Text –

···

How do you scale a design system across multiple teams
Design tokens + accessible primitives + clear ownership. Single source of truth for tokens (JSON → CSS vars + platform exports), unopinionated headless primitives, contribution model with RFCs + versioning, governance (a small core team), Storybook + visual regression, and automated migration codemods. Treat the DS as a product with its own roadmap, not a side project.
A design system serves N consuming teams — its success is measured by adoption and velocity unlocked, not output. Scaling it is a product + governance problem more than a code problem.
Layers
- Tokens — colors, spacing, radii, typography, motion as JSON. Exported to CSS vars, Tailwind config, iOS/Android equivalents via Style Dictionary or similar.
- Primitives — Button, Input, Modal, Tooltip, Dialog, Popover. Accessible (built on Radix / Ariakit / Headless UI). Unopinionated styling so brands can theme.
- Patterns — composed templates (FormRow, EmptyState, DataTable cells).
- Recipes — page-level examples in docs, not in the library.
Keep the boundary clear: library ships primitives, not pages.
Ownership model
- Small core team (2–4 engineers + designer) owns the system.
- Contributing teams add components via an RFC + PR process.
- Office hours weekly for design + engineering questions.
- CODEOWNERS so DS team reviews changes.
Distribution
- Monorepo with versioned packages (Changesets) or single package with semver.
- Consumers pin a version; major bumps come with codemods.
- Snapshot a "stable" docs site per major.
Governance
- RFCs for new primitives or breaking changes. Markdown in a
design-system/rfcrepo. - ADRs for internal decisions.
- Deprecation policy — warn for a release, remove the next major.
- Public roadmap consumers can see.
Quality gates
- Storybook for every component.
- Visual regression (Chromatic / Playwright snapshots) — catches accidental UI drift.
- A11y CI (axe / Storybook a11y addon).
- Bundle size budget per component.
Adoption levers
- Codemods that migrate consumers to new APIs (jscodeshift).
- Linter rules that warn on raw colors / spacing (
no-restricted-syntaxagainstcolor: #...). - "Use the DS" CI check that fails PRs adding new shadow/border-radius values not in tokens.
Migration patterns
- Adapter layer for legacy teams during transition.
- Coexistence — both old and new live during the migration window.
- Internal newsletter / changelog so teams see what's new.

···

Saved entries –
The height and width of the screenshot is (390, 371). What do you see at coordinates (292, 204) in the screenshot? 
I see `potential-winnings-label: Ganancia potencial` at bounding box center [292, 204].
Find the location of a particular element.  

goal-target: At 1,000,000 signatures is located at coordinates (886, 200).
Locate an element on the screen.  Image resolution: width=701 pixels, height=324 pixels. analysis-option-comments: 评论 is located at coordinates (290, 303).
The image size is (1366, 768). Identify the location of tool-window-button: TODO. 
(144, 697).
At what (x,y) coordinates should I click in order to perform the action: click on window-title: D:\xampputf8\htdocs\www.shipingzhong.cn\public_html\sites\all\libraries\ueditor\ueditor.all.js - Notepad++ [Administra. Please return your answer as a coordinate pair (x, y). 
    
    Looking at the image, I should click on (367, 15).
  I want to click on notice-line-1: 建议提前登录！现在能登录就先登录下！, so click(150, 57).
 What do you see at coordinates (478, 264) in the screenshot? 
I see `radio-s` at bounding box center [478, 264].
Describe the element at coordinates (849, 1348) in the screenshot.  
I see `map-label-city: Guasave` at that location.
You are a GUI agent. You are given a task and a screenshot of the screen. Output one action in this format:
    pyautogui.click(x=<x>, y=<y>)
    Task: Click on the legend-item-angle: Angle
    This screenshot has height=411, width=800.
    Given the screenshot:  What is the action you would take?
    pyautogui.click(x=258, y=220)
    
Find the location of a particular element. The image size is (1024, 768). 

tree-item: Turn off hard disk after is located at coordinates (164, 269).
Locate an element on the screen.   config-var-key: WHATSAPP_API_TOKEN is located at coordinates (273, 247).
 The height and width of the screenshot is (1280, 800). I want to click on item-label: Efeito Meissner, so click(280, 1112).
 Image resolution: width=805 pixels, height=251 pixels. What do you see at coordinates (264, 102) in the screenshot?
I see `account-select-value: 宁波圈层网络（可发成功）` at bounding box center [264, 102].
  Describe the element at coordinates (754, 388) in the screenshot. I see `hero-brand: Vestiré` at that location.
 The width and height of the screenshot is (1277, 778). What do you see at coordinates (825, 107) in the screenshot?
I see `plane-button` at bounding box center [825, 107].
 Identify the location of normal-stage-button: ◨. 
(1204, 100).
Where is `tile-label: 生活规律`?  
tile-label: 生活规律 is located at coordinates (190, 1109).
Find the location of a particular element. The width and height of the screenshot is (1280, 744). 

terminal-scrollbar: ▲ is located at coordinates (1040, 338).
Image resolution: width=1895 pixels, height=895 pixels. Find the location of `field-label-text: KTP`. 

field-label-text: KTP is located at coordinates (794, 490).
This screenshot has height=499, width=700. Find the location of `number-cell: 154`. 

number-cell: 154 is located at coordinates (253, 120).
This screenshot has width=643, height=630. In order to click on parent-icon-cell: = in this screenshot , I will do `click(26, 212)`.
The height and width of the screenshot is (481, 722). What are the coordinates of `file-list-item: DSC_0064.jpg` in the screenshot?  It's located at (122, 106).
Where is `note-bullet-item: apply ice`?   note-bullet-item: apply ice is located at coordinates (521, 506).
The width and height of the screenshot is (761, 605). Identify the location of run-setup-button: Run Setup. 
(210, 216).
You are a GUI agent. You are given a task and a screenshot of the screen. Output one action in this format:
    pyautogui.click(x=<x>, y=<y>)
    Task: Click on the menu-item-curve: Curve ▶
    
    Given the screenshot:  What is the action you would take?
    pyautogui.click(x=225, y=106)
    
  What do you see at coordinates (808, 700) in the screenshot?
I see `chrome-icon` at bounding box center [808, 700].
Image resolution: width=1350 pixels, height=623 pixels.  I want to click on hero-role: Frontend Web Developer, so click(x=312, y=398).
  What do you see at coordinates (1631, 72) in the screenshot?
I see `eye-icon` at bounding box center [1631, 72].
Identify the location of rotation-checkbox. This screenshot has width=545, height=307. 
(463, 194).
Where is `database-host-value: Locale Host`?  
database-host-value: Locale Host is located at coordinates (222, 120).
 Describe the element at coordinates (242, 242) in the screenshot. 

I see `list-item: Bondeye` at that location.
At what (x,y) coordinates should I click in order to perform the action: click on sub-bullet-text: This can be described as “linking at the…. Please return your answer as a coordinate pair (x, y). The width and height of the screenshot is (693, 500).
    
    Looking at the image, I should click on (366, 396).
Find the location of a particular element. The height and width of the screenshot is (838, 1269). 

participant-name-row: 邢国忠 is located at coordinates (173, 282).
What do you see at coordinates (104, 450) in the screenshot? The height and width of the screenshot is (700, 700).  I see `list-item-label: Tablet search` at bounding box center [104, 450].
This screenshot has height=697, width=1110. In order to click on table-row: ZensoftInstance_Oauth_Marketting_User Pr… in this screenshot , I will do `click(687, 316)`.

···

Questions –
#1 In the design system text, who owns the system?
#2 Write out the stretch of the design system text from "- CODEOWNERS so" through "consumers can see.".
Please draw only on the design system text, not on the listing.

Exercise solutions –
#1 A small core team of 2–4 engineers plus a designer owns the system.

#2
- CODEOWNERS so DS team reviews changes.
Distribution
- Monorepo with versioned packages (Changesets) or single package with semver.
- Consumers pin a version; major bumps come with codemods.
- Snapshot a "stable" docs site per major.
Governance
- RFCs for new primitives or breaking changes. Markdown in a
design-system/rfcrepo. - ADRs for internal decisions.
- Deprecation policy — warn for a release, remove the next major.
- Public roadmap consumers can see.